В девятый день Зимних Ветров в замок вернулось некое существо, известное местным жителям из древних поверий. Обитатели Надора называли его Невепрь. Это создание походило на большого безголового и бесхвостого быка, поросшего черной шерстью и с ярко-красными раздвоенными копытами. Оно становилось видимым, только если закрыть глаза, но слышали его постоянно. Невепрь обосновался в Гербовом зале и — я понимаю, как глупо это звучит, — беспрерывно прыгал на одном месте, отчего по замку разносился несмолкающий грохот. Изгнать его не удавалось ни с помощью эсператистских молитв, ни с помощью четырех свечей и отгоняющих нечисть заклятий.
В одиннадцатый день Зимних Ветров Айрис Окделл решила покинуть Надор, несмотря на непрекращающуюся метель. Молодую герцогиню одолевали дурные предчувствия, и, как мне теперь кажется, их разделяли граф Ларак и его сын. К несчастью, лошади отказались подчиниться. Около полуночи буря утихла, Невепрь и собаки также смолкли, но Айрис Окделл не покидала тревога, хотя видимых причин для беспокойства не было.

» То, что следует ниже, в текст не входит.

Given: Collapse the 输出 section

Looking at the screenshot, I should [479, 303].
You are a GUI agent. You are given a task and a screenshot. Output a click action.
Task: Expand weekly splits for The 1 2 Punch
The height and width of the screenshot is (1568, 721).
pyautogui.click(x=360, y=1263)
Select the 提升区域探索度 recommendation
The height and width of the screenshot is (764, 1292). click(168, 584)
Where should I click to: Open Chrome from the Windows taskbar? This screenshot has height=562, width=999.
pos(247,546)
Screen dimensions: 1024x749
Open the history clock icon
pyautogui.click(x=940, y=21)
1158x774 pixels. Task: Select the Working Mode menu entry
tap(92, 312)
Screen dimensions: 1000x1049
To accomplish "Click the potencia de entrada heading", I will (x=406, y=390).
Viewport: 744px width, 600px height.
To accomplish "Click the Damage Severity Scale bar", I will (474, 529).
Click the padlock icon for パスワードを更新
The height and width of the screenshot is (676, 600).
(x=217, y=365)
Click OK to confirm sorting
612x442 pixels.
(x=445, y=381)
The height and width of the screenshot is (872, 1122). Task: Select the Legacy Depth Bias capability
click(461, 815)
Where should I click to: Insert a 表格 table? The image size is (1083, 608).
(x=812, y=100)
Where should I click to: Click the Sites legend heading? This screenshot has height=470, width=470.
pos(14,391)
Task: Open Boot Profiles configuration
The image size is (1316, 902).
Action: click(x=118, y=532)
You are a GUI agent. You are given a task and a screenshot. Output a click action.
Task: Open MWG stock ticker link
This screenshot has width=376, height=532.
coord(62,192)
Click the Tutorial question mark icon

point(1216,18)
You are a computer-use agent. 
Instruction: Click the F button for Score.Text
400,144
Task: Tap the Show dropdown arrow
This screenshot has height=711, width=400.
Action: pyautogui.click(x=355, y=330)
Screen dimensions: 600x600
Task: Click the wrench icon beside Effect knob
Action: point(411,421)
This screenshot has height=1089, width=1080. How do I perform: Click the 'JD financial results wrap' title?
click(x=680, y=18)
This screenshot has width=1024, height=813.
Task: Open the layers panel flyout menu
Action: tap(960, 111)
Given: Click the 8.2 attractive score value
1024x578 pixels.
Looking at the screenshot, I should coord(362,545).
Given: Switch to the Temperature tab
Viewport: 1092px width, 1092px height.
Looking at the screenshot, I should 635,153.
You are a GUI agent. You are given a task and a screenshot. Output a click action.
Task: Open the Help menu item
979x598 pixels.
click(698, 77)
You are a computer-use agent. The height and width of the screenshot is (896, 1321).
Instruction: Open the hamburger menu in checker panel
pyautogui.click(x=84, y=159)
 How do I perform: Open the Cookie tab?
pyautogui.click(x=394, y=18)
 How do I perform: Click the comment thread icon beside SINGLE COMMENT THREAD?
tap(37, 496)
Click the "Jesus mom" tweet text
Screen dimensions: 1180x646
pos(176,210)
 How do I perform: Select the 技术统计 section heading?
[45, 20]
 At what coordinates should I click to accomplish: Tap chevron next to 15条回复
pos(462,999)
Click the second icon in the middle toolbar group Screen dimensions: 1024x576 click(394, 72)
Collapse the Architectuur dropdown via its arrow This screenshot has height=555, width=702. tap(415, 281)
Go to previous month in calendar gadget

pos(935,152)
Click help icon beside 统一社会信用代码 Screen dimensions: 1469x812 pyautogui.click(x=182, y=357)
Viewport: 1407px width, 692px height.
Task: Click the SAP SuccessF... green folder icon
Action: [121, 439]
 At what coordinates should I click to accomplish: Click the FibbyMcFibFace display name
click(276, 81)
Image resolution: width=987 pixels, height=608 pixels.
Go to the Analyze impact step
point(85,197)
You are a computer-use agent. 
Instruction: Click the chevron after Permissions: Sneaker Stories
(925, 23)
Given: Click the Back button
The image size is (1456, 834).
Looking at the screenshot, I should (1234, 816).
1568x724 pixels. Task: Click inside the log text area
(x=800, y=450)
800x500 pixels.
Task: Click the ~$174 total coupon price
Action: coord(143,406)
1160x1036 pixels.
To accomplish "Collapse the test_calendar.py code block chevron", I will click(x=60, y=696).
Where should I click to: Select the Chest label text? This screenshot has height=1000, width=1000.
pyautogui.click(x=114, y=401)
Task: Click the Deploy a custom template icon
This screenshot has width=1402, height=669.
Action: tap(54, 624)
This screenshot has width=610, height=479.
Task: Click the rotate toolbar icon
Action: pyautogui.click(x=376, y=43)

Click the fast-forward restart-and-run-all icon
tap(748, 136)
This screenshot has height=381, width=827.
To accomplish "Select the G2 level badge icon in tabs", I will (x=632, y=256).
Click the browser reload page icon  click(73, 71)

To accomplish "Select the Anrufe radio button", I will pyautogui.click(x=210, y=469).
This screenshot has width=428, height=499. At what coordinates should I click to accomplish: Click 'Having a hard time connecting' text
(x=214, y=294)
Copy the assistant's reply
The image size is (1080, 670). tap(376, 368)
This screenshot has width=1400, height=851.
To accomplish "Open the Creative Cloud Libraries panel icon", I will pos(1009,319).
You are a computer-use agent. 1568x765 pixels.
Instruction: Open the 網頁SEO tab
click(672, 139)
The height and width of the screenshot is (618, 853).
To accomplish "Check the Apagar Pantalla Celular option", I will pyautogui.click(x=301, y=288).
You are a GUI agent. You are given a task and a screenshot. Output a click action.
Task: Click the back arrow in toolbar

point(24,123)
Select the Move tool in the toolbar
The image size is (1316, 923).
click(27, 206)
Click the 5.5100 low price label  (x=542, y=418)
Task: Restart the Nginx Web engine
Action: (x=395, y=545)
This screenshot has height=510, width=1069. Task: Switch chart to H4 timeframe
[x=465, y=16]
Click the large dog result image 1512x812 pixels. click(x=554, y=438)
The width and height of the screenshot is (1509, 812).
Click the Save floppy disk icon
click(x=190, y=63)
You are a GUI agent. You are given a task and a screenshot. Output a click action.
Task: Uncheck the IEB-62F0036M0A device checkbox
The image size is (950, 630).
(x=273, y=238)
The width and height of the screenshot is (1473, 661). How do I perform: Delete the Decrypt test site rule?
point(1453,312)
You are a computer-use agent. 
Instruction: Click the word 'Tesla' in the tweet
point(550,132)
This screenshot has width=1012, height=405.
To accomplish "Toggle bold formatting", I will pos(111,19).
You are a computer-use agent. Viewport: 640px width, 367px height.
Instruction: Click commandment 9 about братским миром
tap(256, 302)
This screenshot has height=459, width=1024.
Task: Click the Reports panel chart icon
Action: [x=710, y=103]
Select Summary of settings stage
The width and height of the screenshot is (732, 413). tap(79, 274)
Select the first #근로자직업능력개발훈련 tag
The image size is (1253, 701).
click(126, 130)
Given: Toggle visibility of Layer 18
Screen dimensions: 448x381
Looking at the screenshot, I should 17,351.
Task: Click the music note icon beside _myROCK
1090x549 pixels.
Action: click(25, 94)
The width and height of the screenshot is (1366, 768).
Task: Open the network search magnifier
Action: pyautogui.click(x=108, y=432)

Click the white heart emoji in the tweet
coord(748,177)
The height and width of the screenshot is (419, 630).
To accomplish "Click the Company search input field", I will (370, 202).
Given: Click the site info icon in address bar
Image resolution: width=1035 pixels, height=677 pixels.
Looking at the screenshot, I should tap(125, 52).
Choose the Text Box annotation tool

Поздним вечером я ушла к себе, но еще не ложилась. Спустя какое-то время в мою дверь постучали. Это оказался выходец женского пола, назвавшийся капитаном Зоей Гастаки. Она обманом заставила меня тепло одеться, взять ценности и запас еды и последовать за ней. Моя дочь почувствовала ее присутствие — она и раньше чувствовала появление выходцев — и настояла на том, чтобы идти со мной.
Капитан Гастаки привела нас на вершину Надорского утеса к подножию лишенного коры мертвого дерева. Она сказала, что еще нет полуночи, хотя мне казалось, что уже позднее, и заставила нас укрыться в тени дерева. Вскоре мы стали свидетелями того, как гору покидают лежавшие там валуны. Капитан Гастаки назвала их стражей и объяснила, что отныне они свободны и обретают вечный покой. Тогда же она сказала, что замок и его обитатели обречены, потому что чашу разбили и ничего нельзя изменить. Те, кто оставался внизу, должны за что-то заплатить, а мы с дочерью — нет.
Началось землетрясение, и капитан Гастаки, вопреки своим словам, поддалась на просьбы Селины и попыталась вернуться в замок, чтобы вывести Айрис Окделл и графа Ларака. К несчастью, после ухода стражей это стало невозможным. Так она сказала, и я ей верю, потому что Зоя Гастаки честна, отважна и великодушна, как немногие из известных мне живых людей.
Ночь мы переждали на утесе. Землетрясение его почти разрушило, но мертвое дерево уцелело. Перед рассветом капитан Гастаки вывела нас на мельницу, где когда-то покончил самоубийством сын хозяина. Оттуда мы пешком добрались до знакомой гостиницы у каданского тракта. Хозяин помог нам присоединиться к обозу с шерстью. Под видом беженцев из Олларии мы доехали до Найтона, где и поселились под чужим именем. Я надеялась дождаться конца войны и возвращения сына, но в ночь с шестого на седьмой день Весенних Ветров меня вновь посетила капитан Гастаки. Она утверждает, что в Олларии происходит что-то необъяснимое и опасное. По ее словам, в столицу стало невозможно пробиться дорогами выходцев, как до этого невозможно было проникнуть в надорский замок. Я не полностью уловила суть угрозы, так как капитан Гастаки изъясняется не всегда понятно, но я не могу ей не верить и не могу оставаться в безопасности и молчать, когда Олларии грозит судьба Надора.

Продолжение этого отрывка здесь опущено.